• TEXTE DE LA PAGE:
▼▼▼

Erotisme et neuvième art

Ni mort ni vif: Necron

Merci à Fred de revêtir une nouvelle fois son costume d'interlocuteur candide pour donner la répartie à Nono dans cette présentation de NECRON de MAGNUS, une série de cinq tomes publiée en Français aux éditions Albin Michel. Et maintenant, place aux artistes...

From : Fred Boulet <petit@scarabee.fr>
To : Nono Pervers <nono@cine.bis>
Subject : Necron

Ainsi que tu me l'avais conseillé, ô grand maître pervers, j'ai cherché la BD Necron à la FNAC. Ne la trouvant pas, j'ai demandé au vendeur, qui m'a dit qu'elle n'était plus éditée, avant de passer un coup de fil aux vigiles (que j'ai pu semer parce qu'ils étaient un peu empâtés par les bières du midi). Est-ce normal? La BD est-elle si précieuse qu'on ne la trouve pas par les circuits ordinaires?

▲▲▲

• ENREGISTREMENTS:
▼▼▼

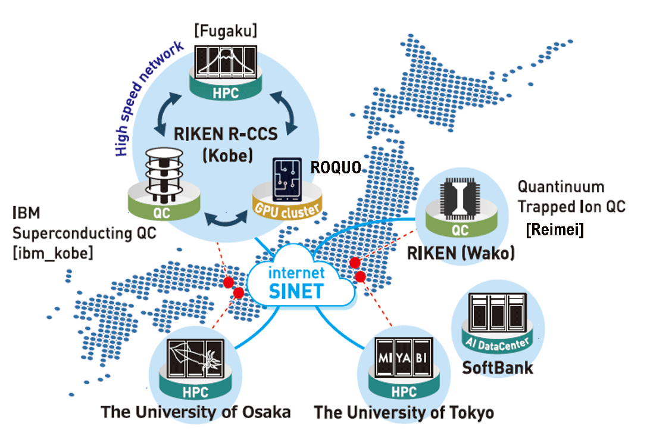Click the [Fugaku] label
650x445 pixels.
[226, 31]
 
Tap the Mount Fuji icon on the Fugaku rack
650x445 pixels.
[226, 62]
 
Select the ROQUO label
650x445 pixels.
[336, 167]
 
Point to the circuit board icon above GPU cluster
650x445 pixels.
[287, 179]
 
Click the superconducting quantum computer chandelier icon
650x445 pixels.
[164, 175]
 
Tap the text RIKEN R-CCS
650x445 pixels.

▲▲▲
▼▼▼

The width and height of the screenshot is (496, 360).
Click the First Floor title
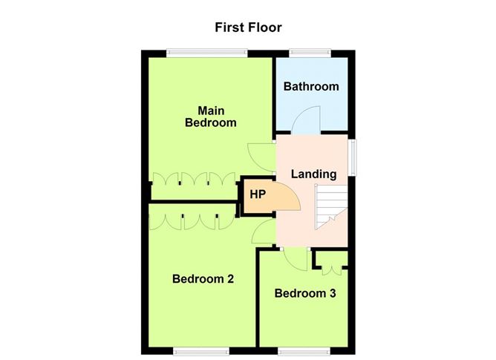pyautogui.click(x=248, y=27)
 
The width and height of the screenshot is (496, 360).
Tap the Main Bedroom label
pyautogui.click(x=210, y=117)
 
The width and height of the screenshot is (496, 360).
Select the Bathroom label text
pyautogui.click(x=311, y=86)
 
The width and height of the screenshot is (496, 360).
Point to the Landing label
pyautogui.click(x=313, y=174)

▲▲▲

• À FAIRE:
Répondez à ces questions à partir de la présentation de Necron :
(a) Combien de tomes compte la série Necron ?
(b) Chez quel éditeur la série est-elle publiée en français ?
(c) Qu'a dit le vendeur de la FNAC au sujet de cette BD ?

• RÉPONSE:
(a) Cinq tomes.
(b) Aux éditions Albin Michel.
(c) Qu'elle n'était plus éditée.